Foi o critério da dificuldade de chegar ao grande público que norteou também a escolha dos cinco títulos brasileiros que participa da mostra deste ano.
"Procuramos saber que filmes teriam pouca probabilidade de estrear aqui, mesmo com o acordo entre a Ancine [Agência Nacional de Cinema] e o Incaa [Instituto Nacional de Cinema e Artes Audiovisuais]", diz Peña.
As duas instituições mantêm um convênio pelo qual distribuidores brasileiros recebem uma verba de incentivo para lançar filmes argentinos e vice-versa.
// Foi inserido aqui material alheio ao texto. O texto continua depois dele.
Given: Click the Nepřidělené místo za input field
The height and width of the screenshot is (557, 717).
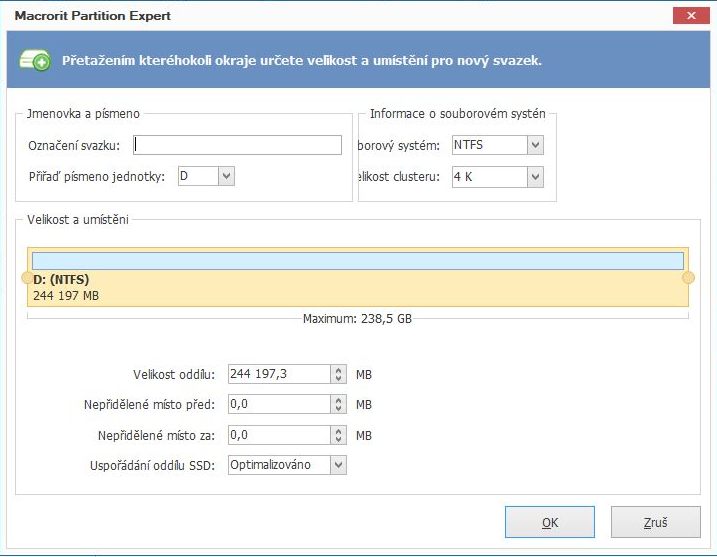Looking at the screenshot, I should coord(279,435).
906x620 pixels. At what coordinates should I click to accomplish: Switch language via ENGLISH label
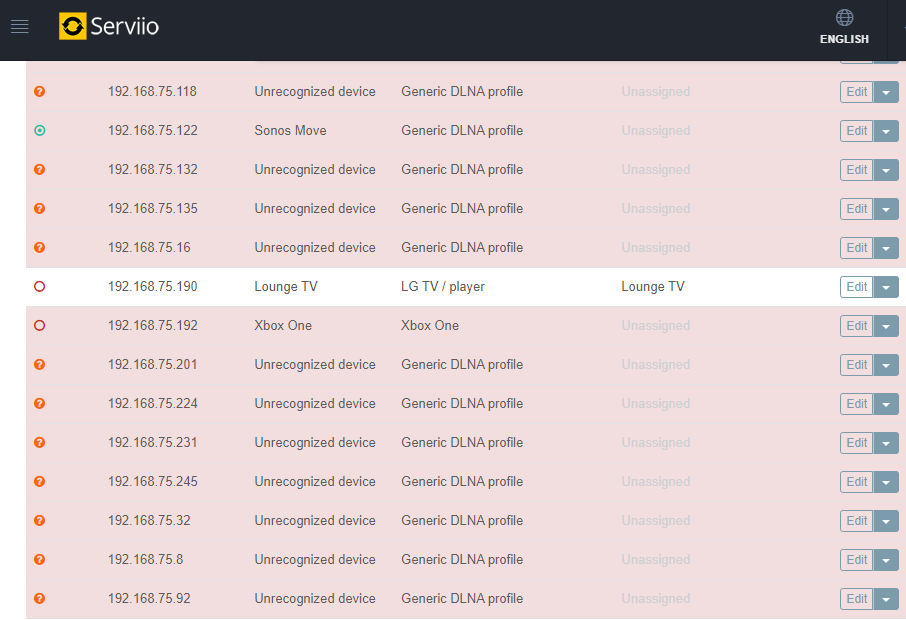tap(844, 39)
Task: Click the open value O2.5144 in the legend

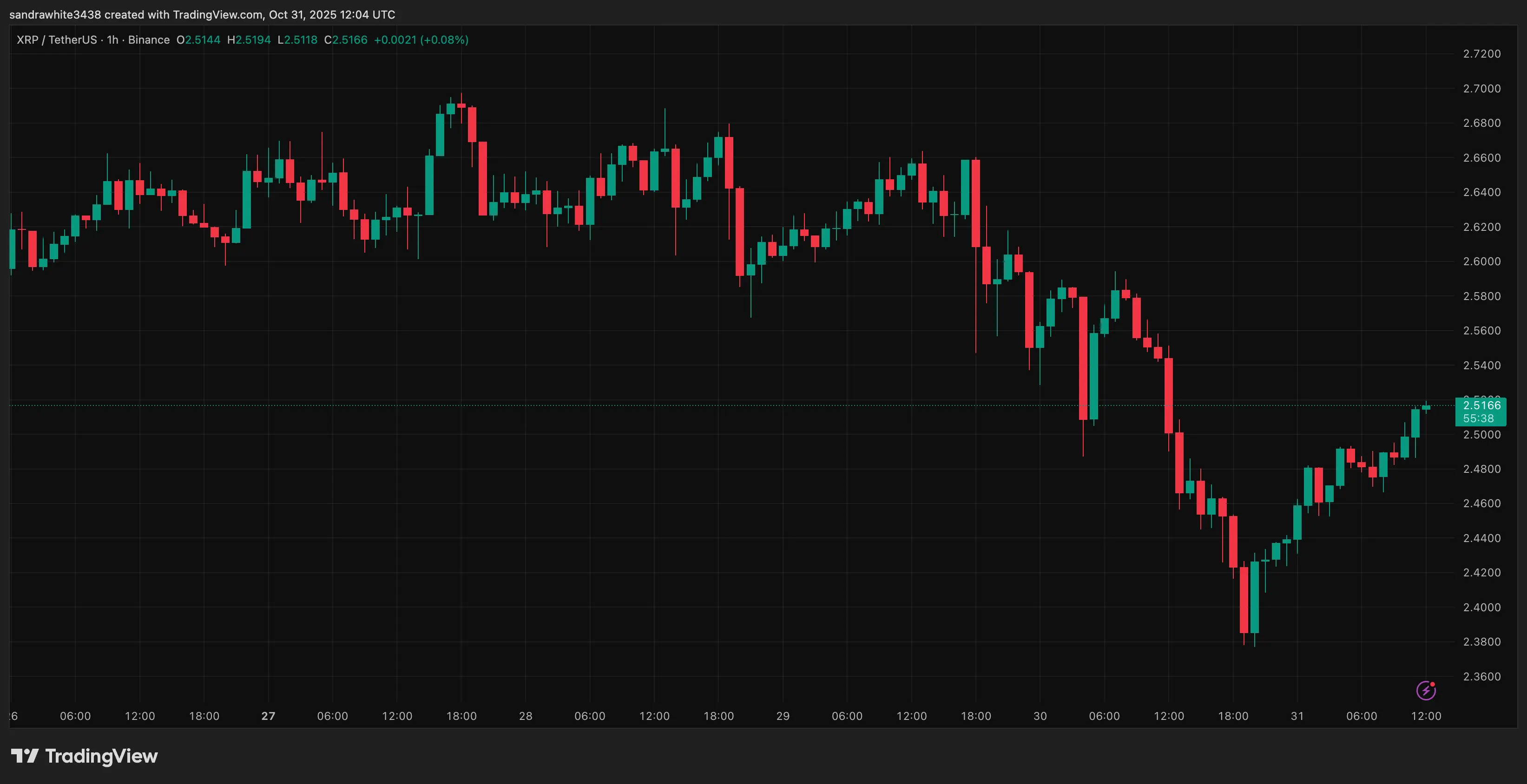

Na avaliação do Bafici, provavelmente ficarão à margem da lista de estréias na Argentina a ficção "Contra Todos", de Roberto Moreira, e os documentários "Glauber, o Filme - Labirinto do Brasil", de Silvio Tendler; "Justiça", de Maria Augusta Ramos; "Peões", de Eduardo Coutinho, e "Soy Cuba - O Mamute Siberiano", de Vicente Ferraz.
Na seção Música, o festival exibe ainda "Brasileirinho", de Mika Kaurismäki ("Moro no Brasil"), porém creditado como produção finlandesa.

Realidade em foco
A prevalência do documentário sobre a ficção não é exclusividade da representação brasileira no Bafici. "Não vou dizer que a ficção está em crise, porque seria petulante", afirma Peña. "Mas é no documentário que estão ocorrendo as experiências mais interessantes atualmente."
Crise indiscutível atravessou a organização do Bafici neste ano, com o afastamento de seu diretor, Eduardo "Quintín" Antín, substituído por Peña, colecionador e programador da sala do Malba (Museu de Arte Latino-Americana de Buenos Aires).
Quintín foi demitido por organizar outro festival, o Marfici, em Mar del Plata, no qual supostamente estaria usando contatos feitos como diretor do Bafici, que é financiado pela Secretaria da Cultura de Buenos Aires.
Quintín debita seu afastamento a um golpe de adversários, o Incaa incluído. Peña acha que foi "suicida" a decisão do antecessor de acumular a direção do Marfici. Mas essa é outra trama.